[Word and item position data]
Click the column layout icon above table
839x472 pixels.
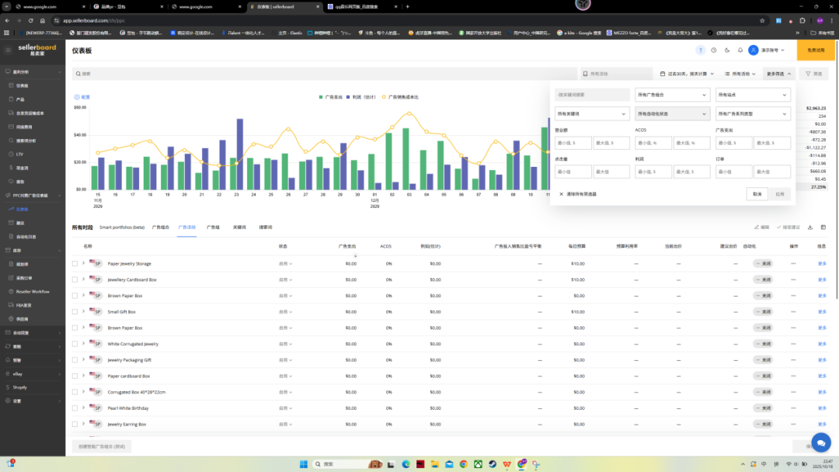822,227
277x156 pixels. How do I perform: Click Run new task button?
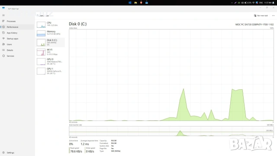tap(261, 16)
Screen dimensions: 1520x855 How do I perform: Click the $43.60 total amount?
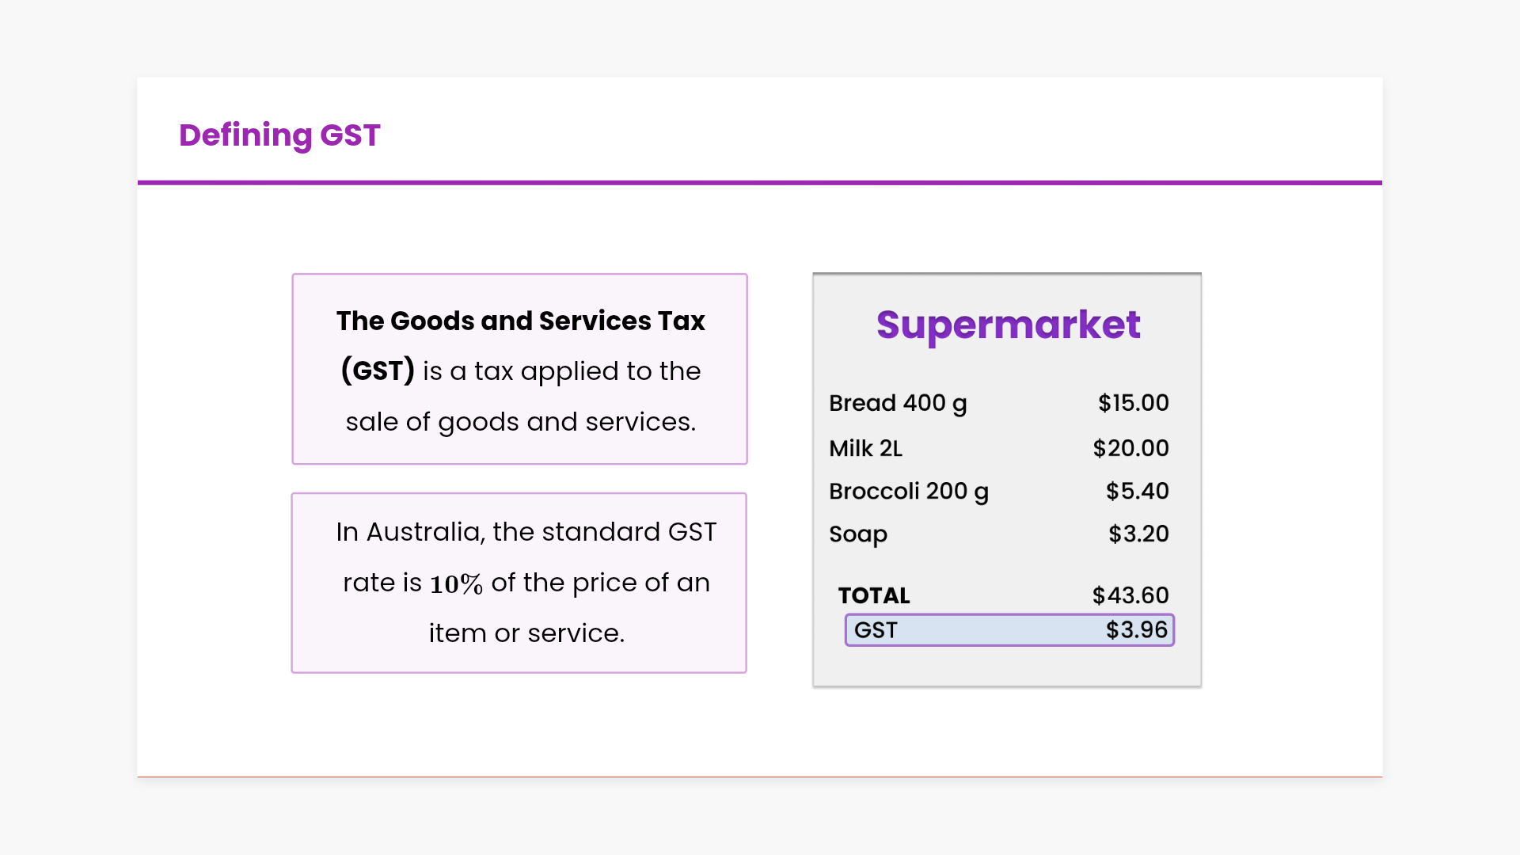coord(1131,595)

* **TASK**:
Please render the listing as a numbered list, from the line with "Screen dimensions: 1520x855" through the end of the listing, skipping blank lines and leaving out the pictures.

* **WRITTEN ANSWER**:
1. Screen dimensions: 1520x855 How do I perform: Click the $43.60 total amount?
2. coord(1131,595)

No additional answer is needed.